В год благодати 1604 места, которые мы только что описали, были необитаемы и пустынны. Город Рио-де-Жанейро был основан меньше чем полстолетия назад, и цивилизация не успела еще проникнуть в глубины края.
Однако на правом берегу реки можно было увидеть большой и просторный дом, построенный на возвышенности и защищенный со всех сторон зубчатой скалистой стеною.
Площадка, на которой стояло это здание, имела форму неправильного полукруга размером около пятидесяти квадратных брас3; с северной стороны туда вела каменная лестница — наполовину естественная, наполовину выдолбленная в скале киркой.
Спустившись на две или три ступеньки вниз, вы попадали на деревянный мостик, очень основательно укрепленный над зиявшим внизу глубоким ущельем. Еще несколько шагов, и вы оказывались на берегу реки, которая причудливо изгибалась под сенью огромных анжелинов и гамелейр.4
Здесь изобретательность человека умело использовала дары природы, чтобы сделать жизнь спокойной и безопасной.
С обеих сторон лестницу окаймляли ряды деревьев. Они расходились все шире и, спускаясь потом к реке, как бы заключали ее в объятия; меж стволами их рос высокий колючий кустарник, который делал этот клочок земли совершенно недосягаемым.
В постройке дома сказались черты бесхитростной и грубоватой архитектуры, которая характерна для наших старинных зданий. С фасада было пять окон, широких и низких, почти квадратных.
Справа — парадная дверь; она выходила на окруженный изгородью дворик, возле которого росли дынные деревья.

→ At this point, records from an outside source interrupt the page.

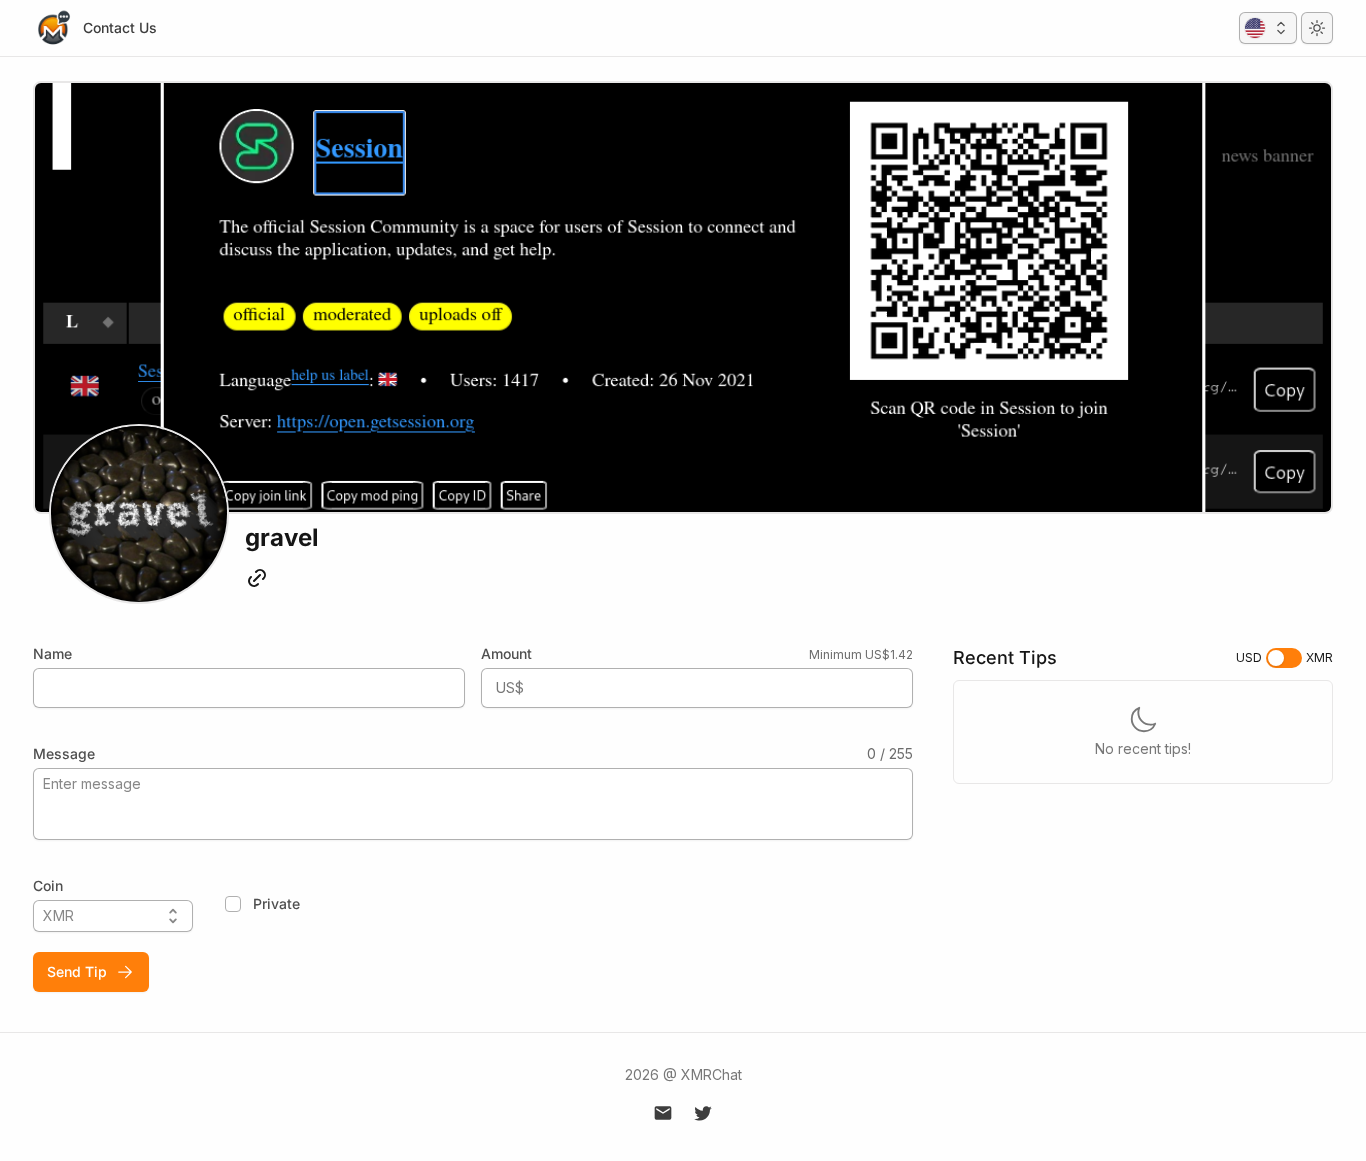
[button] (1268, 28)
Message (64, 753)
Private (276, 903)
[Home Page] (53, 28)
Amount (506, 653)
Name (52, 653)
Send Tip (77, 971)
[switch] (1284, 658)
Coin (48, 885)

Слева, до самого края площадки, тянулось крыло дома; два его окна смотрели на ущелье.
В углу, там, где это крыло примыкало к остальной части дома, был разбит совсем особенный сад. И в самом деле, на крохотном участке земли были искусно представлены в миниатюре вся роскошь и все величие растительного мира, которые открывались взору с высоты скалы.
Лесные цветы, низенькие деревца с густою листвой, прелестная лужайка, ручеек, который должен был изображать реку, и маленький водопад — все это было с редкостным мастерством воспроизведено рукой человека.
При виде этой скалы высотою всего в две морских сажени, откуда сбегал ручеек шириною с ладонь, и этого газона, который был не больше кушетки, вам сначала казалось, что это какая-то детская забава природы, ее необъяснимая прихоть.
Задняя половина дома, наглухо отделенная от остальной его части, была отведена под большие складские помещения, или сензалы, которые служили местом ночлега для авентурейро и для приезжих.
А там, где кончался садик, у самого края пропасти, виднелась хижина, подпорками которой служили две пальмы, выросшие в расселинах скал. Скаты крыши доходили до самой земли, и во время ливней только небольшая канавка защищала это лесное жилище от потоков воды.
Теперь, после того как мы описали места, в которых будет протекать большая часть событий нашего романа, мы можем приотворить тяжелую входную дверь из жакаранды5 и проникнуть внутрь дома.
Убранство парадной комнаты, или залы, было отмечено роскошью, казалось бы, совершенно немыслимой в те времена в такой далекой глуши.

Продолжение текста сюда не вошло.